Life

Meet Magic: The Gathering's First Trans Character

by Emma Cueto

The card-based fantasy game Magic: The Gathering includes hundreds of characters of various orientations, races (real and imagined), and fantastical walks of life. And now, Magic: That Gathering also includes its first trans character. Which is not only awesome and inclusive, in my opinion it also just makes for better games. After all, no disrespect to Tolkien or anything, but fantasy stories in which all the main characters are straight, white, cisgender men are boring.

The new Magic character, a woman named Alesha who was assigned male at birth, is part of the new Fate Reforged card set. Though the card itself makes no mention of it, a story about Alesha on the game's official site clearly identifies her as a woman born anatomically male. It also identifies her as a kickass warrior, strong leader, and all around awesome badass. Because naturally.

In the story, we see Alesha choose her name after her first battle, as is the custom in the clan to which she belongs. Alesha remembers the day fondly. "She had been so different—only sixteen, a boy in everyone's eyes but her own, about to choose and declare her name before the khan and all the Mardu."

When the leader finally makes his way to her on the battle field,

She stood before him, snakes coiling in the pit of her stomach, and told how she had slain her first dragon. The khan nodded and asked her name.

"Alesha," she said, as loudly as she could. Just Alesha, her grandmother's name.

"Alesha!" the khan shouted, without a moment's pause.

And the whole gathered horde shouted "Alesha!" in reply. The warriors of the Mardu shouted her name.

In that moment, if anyone had told her that in three years' time she would be khan, she just might have dared to believe it.

So, just to recap, this character, obscure though she is, is a strong warrior (and shown as such throughout her story), becomes an awesome leader, and has her gender identity largely respected by the other characters.

And even more importantly, her gender identity is also respected by the game itself; Alesha is referred to with only female pronouns, and the narrative at no point implies she is not a woman.

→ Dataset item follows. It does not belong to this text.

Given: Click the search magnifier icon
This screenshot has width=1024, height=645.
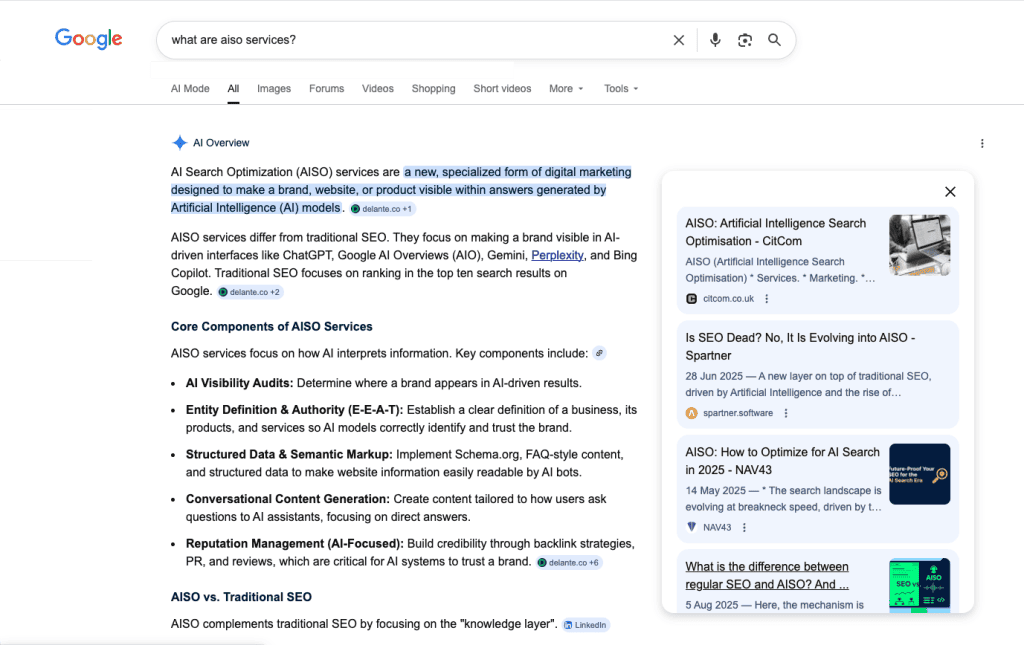Looking at the screenshot, I should (774, 39).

Though Alesha at one point one of the characters insults her by calling her "A human boy who thinks he's a woman," the character is presented as clearly out of line, and his view does not seem to be shared by the rest of the characters in general. Which is pretty awesome

One of the most common criticisms about representation in fantasy and science fiction is not only the fact that these genres tend to not include enough diversity, but that they typically reproduce various forms of oppression even when they are diverse. What is the point, the argument goes, of imagining whole new worlds if you're still bound by the harmful oppressive realities of the real ones? Why is it easier to imagine dragons or space ships than a world where sexism doesn't exist or where trans people are accepted?

In not only making Alesha clearly trans, but also in making her female gender identity immediately and genuinely accepted by most of the people in her clan, Magic: The Gathering has done a pretty cool thing. So let's hope this sort of thing becomes the norm in fantasy media, not the exception.